--- Geforderte Aufgabe ---
Übertrage die folgenden Zeilen der Einträge wortgetreu: Beginne bei der Zeile, die „The width and height of the screenshot is (389, 322).“ enthält, und höre nach der Zeile auf, die „Screen dimensions: 378x227 [305, 13]“ enthält.

▬▬▬

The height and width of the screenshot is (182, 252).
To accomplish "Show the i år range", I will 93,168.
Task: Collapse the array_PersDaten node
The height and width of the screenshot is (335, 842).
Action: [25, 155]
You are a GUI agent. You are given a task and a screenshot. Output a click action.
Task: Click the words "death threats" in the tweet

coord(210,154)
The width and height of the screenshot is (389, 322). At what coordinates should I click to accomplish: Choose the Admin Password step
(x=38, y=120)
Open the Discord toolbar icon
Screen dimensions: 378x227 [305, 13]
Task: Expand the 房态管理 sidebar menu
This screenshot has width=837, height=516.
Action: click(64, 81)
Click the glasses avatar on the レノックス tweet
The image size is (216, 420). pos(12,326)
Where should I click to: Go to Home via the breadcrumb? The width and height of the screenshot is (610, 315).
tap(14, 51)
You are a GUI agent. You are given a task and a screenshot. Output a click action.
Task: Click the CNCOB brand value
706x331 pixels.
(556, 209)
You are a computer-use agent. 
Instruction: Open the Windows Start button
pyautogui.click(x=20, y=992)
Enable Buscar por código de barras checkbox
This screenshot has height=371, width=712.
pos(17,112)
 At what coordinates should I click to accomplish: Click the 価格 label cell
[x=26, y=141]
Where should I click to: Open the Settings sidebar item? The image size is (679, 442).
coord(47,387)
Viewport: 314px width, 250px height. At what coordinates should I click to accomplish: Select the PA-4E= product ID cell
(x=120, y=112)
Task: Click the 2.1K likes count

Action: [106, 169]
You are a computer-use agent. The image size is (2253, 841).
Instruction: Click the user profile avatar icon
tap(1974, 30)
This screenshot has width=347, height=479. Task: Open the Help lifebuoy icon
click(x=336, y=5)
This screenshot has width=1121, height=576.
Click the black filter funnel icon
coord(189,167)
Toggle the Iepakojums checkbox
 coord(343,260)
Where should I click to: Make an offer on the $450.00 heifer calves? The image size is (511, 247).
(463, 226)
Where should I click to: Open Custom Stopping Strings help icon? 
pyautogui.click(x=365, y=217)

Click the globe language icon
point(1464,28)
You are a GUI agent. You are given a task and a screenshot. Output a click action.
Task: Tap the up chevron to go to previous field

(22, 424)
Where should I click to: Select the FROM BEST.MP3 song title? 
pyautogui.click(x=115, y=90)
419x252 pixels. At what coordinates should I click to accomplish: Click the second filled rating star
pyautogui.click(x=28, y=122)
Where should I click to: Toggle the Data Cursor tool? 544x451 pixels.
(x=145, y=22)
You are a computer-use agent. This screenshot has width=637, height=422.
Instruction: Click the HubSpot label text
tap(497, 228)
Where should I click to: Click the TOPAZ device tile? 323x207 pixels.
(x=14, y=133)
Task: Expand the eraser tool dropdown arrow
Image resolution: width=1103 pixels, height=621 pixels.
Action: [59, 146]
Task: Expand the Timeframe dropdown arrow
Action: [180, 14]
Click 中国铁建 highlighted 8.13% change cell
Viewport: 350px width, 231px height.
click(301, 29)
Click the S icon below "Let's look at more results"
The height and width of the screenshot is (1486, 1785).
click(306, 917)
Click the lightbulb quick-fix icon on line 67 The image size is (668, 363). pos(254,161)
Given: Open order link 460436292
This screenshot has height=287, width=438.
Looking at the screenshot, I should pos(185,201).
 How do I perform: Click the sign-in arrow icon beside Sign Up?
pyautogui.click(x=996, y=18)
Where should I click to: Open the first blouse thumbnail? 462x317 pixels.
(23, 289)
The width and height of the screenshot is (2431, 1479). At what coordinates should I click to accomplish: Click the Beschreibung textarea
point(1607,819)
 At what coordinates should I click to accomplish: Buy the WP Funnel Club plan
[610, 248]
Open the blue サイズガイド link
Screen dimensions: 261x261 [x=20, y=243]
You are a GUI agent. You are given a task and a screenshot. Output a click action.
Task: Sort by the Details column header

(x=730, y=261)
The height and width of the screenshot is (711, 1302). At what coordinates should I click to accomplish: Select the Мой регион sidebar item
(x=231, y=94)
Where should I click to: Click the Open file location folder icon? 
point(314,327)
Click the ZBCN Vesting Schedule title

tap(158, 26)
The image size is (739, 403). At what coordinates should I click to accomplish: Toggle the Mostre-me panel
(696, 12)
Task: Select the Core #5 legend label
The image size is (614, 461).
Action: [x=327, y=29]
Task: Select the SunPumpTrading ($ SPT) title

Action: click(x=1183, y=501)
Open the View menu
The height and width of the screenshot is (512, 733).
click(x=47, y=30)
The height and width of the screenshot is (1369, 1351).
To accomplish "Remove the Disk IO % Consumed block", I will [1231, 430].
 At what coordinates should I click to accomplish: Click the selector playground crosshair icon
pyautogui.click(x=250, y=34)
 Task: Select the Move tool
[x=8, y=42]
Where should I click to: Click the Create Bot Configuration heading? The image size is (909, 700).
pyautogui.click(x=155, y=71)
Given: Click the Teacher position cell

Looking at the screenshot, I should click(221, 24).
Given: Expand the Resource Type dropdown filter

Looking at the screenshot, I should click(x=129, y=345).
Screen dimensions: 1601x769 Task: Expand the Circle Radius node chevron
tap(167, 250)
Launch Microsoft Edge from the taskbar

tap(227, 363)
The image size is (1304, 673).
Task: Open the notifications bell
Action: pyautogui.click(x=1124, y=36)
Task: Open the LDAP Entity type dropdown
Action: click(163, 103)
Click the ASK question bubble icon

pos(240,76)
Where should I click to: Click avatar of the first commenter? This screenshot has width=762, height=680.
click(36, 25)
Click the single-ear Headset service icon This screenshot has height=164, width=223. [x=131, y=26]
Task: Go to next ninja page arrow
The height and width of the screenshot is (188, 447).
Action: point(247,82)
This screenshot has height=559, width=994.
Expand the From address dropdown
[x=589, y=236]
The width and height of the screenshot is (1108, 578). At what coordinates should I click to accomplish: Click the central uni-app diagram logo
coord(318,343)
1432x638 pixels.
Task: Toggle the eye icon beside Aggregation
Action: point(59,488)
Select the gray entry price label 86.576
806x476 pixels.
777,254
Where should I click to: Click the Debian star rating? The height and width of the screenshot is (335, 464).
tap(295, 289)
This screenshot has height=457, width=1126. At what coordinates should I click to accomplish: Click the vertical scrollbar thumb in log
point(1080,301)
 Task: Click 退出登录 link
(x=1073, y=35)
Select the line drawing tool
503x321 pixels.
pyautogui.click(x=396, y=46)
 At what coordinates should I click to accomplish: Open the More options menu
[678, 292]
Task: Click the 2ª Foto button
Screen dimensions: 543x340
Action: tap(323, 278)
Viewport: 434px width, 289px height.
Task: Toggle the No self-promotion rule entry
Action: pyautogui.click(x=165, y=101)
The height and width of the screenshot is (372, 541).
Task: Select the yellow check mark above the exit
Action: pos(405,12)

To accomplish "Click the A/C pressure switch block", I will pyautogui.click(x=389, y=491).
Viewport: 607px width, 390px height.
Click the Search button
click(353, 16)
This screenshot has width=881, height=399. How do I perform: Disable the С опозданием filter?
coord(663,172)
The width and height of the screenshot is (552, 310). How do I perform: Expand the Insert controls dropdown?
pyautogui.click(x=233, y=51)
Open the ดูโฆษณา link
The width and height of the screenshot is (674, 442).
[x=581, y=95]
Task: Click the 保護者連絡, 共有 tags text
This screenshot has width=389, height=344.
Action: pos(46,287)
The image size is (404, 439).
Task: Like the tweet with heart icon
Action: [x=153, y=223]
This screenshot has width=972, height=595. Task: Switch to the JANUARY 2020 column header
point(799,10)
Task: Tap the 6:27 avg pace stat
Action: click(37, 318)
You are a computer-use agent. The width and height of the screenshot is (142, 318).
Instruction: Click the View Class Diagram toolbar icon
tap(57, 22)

▬▬▬

--- Ergebnis ---
The width and height of the screenshot is (389, 322). At what coordinates should I click to accomplish: Choose the Admin Password step
(x=38, y=120)
Open the Discord toolbar icon
Screen dimensions: 378x227 [305, 13]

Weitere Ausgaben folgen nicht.